* **Problem requirements**
Pick every line from the data that holds the word "computer".

Items from a dataset:
══════════

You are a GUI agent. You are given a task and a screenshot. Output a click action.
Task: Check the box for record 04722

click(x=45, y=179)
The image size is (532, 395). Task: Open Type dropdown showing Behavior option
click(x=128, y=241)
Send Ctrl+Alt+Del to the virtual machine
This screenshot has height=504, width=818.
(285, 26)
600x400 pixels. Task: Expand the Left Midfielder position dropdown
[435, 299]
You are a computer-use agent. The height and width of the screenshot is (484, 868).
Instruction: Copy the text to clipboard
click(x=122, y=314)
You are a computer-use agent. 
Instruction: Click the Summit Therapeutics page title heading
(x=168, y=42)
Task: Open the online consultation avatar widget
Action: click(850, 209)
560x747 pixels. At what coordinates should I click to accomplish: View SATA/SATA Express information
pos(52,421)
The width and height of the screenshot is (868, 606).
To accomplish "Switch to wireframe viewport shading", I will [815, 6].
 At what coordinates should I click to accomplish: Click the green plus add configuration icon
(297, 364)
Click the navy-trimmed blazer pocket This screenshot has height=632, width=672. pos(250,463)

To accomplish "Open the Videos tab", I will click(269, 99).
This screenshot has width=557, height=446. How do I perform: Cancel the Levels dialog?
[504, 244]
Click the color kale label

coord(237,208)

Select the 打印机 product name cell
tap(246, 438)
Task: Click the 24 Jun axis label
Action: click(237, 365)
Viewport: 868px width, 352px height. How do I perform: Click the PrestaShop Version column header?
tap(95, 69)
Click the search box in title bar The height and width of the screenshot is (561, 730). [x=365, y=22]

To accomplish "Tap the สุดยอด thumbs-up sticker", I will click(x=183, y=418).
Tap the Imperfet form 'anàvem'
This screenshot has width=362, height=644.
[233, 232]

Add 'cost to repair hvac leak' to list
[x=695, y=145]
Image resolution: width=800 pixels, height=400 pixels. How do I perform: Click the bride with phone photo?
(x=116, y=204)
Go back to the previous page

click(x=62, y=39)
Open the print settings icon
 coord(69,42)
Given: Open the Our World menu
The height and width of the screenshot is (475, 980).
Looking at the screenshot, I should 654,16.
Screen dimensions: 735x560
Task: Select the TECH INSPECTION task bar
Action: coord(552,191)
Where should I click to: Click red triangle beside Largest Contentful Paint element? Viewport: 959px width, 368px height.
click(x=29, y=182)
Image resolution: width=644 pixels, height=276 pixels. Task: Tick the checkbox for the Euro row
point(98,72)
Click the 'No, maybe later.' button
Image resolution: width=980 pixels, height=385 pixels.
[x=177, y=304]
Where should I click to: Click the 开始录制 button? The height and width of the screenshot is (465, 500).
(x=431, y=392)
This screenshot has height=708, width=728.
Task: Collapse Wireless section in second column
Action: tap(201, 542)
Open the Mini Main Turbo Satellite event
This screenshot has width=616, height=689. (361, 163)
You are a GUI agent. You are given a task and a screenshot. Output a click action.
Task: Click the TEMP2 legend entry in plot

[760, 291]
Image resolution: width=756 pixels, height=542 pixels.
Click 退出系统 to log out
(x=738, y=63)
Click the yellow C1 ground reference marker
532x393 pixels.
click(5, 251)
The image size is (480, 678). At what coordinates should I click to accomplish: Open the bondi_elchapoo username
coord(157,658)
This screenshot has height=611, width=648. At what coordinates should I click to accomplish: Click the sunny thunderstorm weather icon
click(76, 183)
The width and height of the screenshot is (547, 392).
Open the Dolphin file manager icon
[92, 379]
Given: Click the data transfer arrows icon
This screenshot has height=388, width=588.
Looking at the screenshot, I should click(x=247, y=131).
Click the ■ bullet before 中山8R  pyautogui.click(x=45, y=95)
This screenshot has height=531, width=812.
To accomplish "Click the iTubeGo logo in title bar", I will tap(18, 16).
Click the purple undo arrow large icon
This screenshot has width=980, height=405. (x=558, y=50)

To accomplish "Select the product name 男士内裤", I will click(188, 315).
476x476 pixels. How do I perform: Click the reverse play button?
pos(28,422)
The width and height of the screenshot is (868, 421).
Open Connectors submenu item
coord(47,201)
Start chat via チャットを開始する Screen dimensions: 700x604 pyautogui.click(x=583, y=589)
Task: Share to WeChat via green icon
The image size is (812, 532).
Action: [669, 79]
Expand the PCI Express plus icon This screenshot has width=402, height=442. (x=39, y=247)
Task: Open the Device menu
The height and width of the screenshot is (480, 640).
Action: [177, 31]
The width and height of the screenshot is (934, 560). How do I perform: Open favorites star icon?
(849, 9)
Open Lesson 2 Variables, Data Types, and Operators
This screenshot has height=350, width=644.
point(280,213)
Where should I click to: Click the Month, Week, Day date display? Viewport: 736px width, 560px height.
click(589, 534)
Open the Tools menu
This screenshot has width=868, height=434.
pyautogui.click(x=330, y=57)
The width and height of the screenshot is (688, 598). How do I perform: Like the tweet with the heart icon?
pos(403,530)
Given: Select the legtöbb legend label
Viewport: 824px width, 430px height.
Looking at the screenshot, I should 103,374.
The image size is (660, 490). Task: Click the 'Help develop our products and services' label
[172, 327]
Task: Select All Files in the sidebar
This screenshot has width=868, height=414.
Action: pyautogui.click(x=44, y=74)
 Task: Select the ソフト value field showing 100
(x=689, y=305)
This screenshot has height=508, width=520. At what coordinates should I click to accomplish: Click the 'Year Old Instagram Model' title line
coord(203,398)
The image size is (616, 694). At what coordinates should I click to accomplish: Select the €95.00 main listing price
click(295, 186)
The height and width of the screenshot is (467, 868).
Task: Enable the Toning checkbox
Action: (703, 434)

══════════

* **Completed exercise**
You are a computer-use agent. The height and width of the screenshot is (484, 868).
You are a computer-use agent. 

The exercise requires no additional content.